Retrieving database credentials
PgAdmin comes pre-configured, i.e., all known databases are automatically added during platform deployment. The passwords for accessing these databases must be provided by the platform's central admin. Passwords can be retrieved using a kubectl
command.
The following example assumes that you have installed the central database for all components in the namespace ccp-database-stack
.
First, list the existing secrets on the namespace with the following command.

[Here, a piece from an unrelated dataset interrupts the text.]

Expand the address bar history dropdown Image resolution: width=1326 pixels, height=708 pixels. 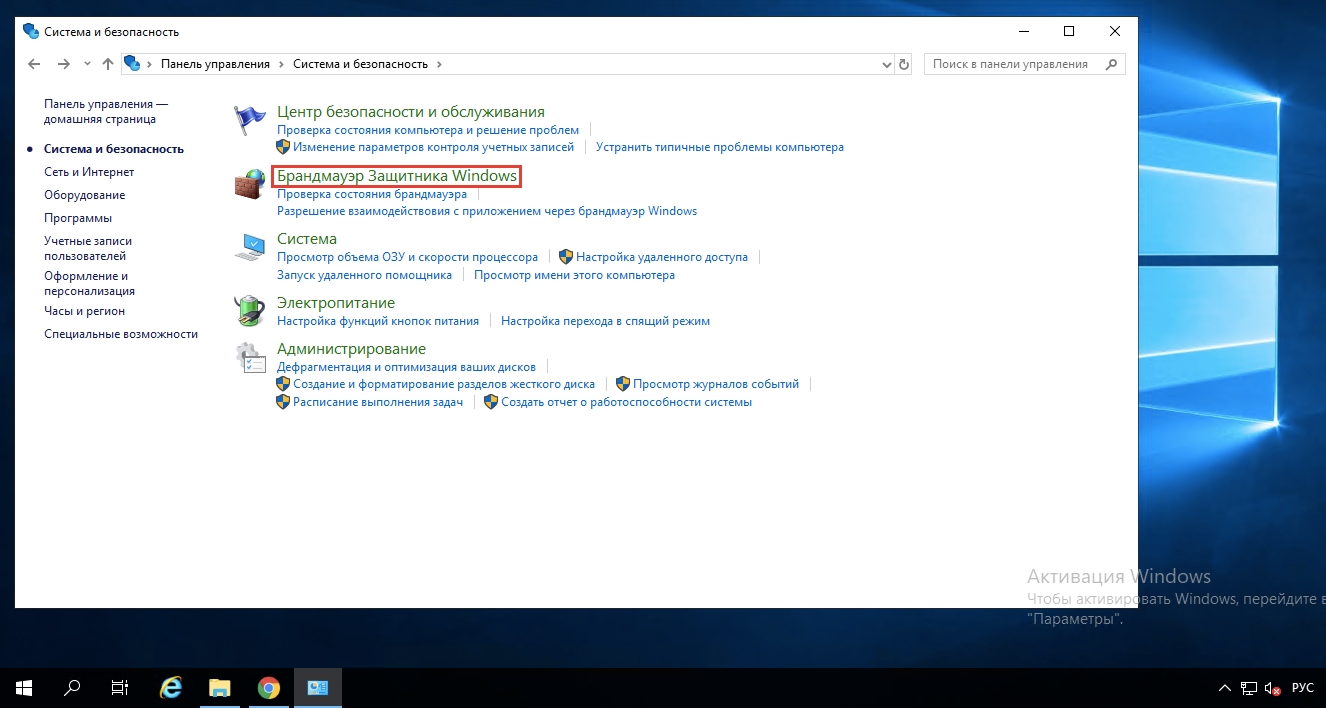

kubectl -n <namespace> get secrets
Example:
kubectl -n ccp-database-stack get secrets
NAME TYPE DATA AGE
frost-owner-user.central-db.credentials.postgresql.acid.zalan.do Opaque 2 46h
frost-reader-user.central-db.credentials.postgresql.acid.zalan.do Opaque 2 46h
frost-writer-user.central-db.credentials.postgresql.acid.zalan.do Opaque 2 46h
geodata-owner-user.central-db.credentials.postgresql.acid.zalan.do Opaque 2 46h
geodata-reader-user.central-db.credentials.postgresql.acid.zalan.do Opaque 2 46h
geodata-writer-user.central-db.credentials.postgresql.acid.zalan.do Opaque 2 46h
keycloak-owner-user.central-db.credentials.postgresql.acid.zalan.do Opaque 2 46h
keycloak-reader-user.central-db.credentials.postgresql.acid.zalan.do Opaque 2 46h
keycloak-writer-user.central-db.credentials.postgresql.acid.zalan.do Opaque 2 46h
postgres.central-db.credentials.postgresql.acid.zalan.do Opaque 2 46h
quantumleap-owner-user.central-db.credentials.postgresql.acid.zalan.do Opaque 2 46h
quantumleap-reader-user.central-db.credentials.postgresql.acid.zalan.do Opaque 2 46h
quantumleap-writer-user.central-db.credentials.postgresql.acid.zalan.do Opaque 2 46h
standby.central-db.credentials.postgresql.acid.zalan.do Opaque 2 46h
stellio-search-owner-user.central-db.credentials.postgresql.acid.zalan.do Opaque 2 46h
stellio-search-reader-user.central-db.credentials.postgresql.acid.zalan.do Opaque 2 46h
stellio-search-writer-user.central-db.credentials.postgresql.acid.zalan.do Opaque 2 46h
stellio-subscription-owner-user.central-db.credentials.postgresql.acid.zalan.do Opaque 2 46h
stellio-subscription-reader-user.central-db.credentials.postgresql.acid.zalan.do Opaque 2 46h
stellio-subscription-writer-user.central-db.credentials.postgresql.acid.zalan.do Opaque 2 46h
superset-owner-user.central-db.credentials.postgresql.acid.zalan.do Opaque 2 46h
superset-reader-user.central-db.credentials.postgresql.acid.zalan.do Opaque 2 46h
superset-upload-owner-user.central-db.credentials.postgresql.acid.zalan.do Opaque 2 46h
superset-upload-reader-user.central-db.credentials.postgresql.acid.zalan.do Opaque 2 46h
superset-upload-writer-user.central-db.credentials.postgresql.acid.zalan.do Opaque 2 46h
superset-writer-user.central-db.credentials.postgresql.acid.zalan.do Opaque 2 46h
The postgres operator creates three users per database. The usernames start with the respective database names.
<database>_reader_user
<database>_writer_user
<database>_owner_user
For example, database Keycloak has the following three users assigned, with read, write and owner rights on the full database:
keycloak-owner-user
keycloak-reader-user
keycloak-writer-user
To get a username or password for one secret the following two commands can be used:
Username:
kubectl -n <namespace> get secrets/<secret-name> --template={{.data.username}} | base64 -d
Example:
kubectl -n ccp-database-stack get secrets/keycloak-writer-user.central-db.credentials.postgresql.acid.zalan.do --template={{.data.username}} | base64 -d
keycloak_writer_user
This prints the decoded value of the secret.
Same for the passwords:
kubectl -n <namespace> get secrets/<secret-name> --template={{.data.password}} | base64 -d
Example:
kubectl -n ccp-database-stack get secrets/keycloak-writer-user.central-db.credentials.postgresql.acid.zalan.do --template={{.data.password}} | base64 -d
hrIRc9cLzxzWt3LMthwQdeAFdhutn77kUNiUziw7A57qsg3NvAPjTeqOdx2Ds2bC
Both values can then be used to connect to the respective database.